De même, Benoît XVI explique qu’il ne faut pas céder à la tentation de recherche de profits à court terme sans rechercher aussi la continuité de l’entreprise. Investir revêt une signification morale. Qu’en pensez-vous ?

Il s’agit d’avoir une vision au-delà de ce jeu de l’économie ultra-libérale qui joue avec des matières financières fugaces et virtuelles. Aller plus loin nous convie au Mystère de l’Incarnation. Ce sont des hommes qui entreprennent, qui travaillent, qui sont des partenaires. C’est la grandeur de l’homme, l’humanisation qui est en jeu. Servir l’homme dans la perspective de l’Evangile, c’est ne pas oublier que l’homme est appelé à être l’icône de Dieu. C’est dans le long terme que cette vision chrétienne sur l’homme se vit, non dans l’efficacité immédiate mais dans une fécondité de long terme. C’est un acte de foi.

Y a-t-il une manière différente d’aborder la question de l’argent quand on est un patron chrétien ?
L’argent ne peut plus être seulement une fin, ne peut pas être l’objectif ultime. L’argent est d’abord un moyen qui est donné pour atteindre des objectifs précis, qui est toujours l’enrichissement matériel des hommes, mais aussi l’enrichissement de tout l’Homme. Le Magistère et le pape ne cessent de redire qu’il faut considérer ‘tous les hommes et tout l’Homme’. L’argent n’est jamais une fin, c’est un moyen parmi d’autres.

Un patron chrétien, est-ce que ça existe ? Quelle différence y a-t-il entre un patron chrétien et un patron non chrétien ?
Les patrons n’aiment pas répondre à cette question, car des patrons chrétiens n’existent pas. Il existe des hommes et des femmes profondément saisis par la parole du Christ qui veulent vivre de l’Evangile. Ce n’est pas seulement une morale mais un acte de foi qui permet de bâtir, de créer, dans le sens d’une création qui a été confiée et que l’on a à embellir et à achever. Un patron qui est attaché à l’Evangile est un homme qui est porté par l’Evangile. Il va au-delà de lui-même. C’est foncièrement un homme d’Espérance. Il ne peut pas être en retrait, c’est quelqu’un qui affronte, parce qu’il n’est pas seul.

Quelles sont les autres missions qui vous sont confiées ? Comment allez-vous unifier l’ensemble ?
Je suis prêtre diocésain de Poitiers et chargé d’une mission dans le sud de mon diocèse, dans le pays mellois.
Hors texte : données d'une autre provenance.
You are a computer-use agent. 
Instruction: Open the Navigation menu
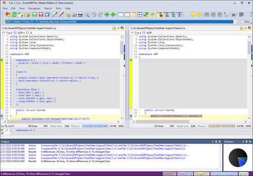(x=35, y=8)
C’est un pays qui a été très marqué par le protestantisme et la libre-pensée, assez pauvre sur le plan spirituel. Il y a un gros travail missionnaire à envisager. L’évêque me charge d’une mission particulière : créer un pôle spirituel auprès d’un monastère de bénédictines pour initier un ressourcement spirituel des petites communautés chrétiennes. Il s’agit d’aller dans ces communautés, de rencontrer les personnes, de redonner du goût à la prière et leur permettre d’ouvrir l’Evangile. C’est un travail de mission très élémentaire pour consolider ce tissu chrétien très fragile.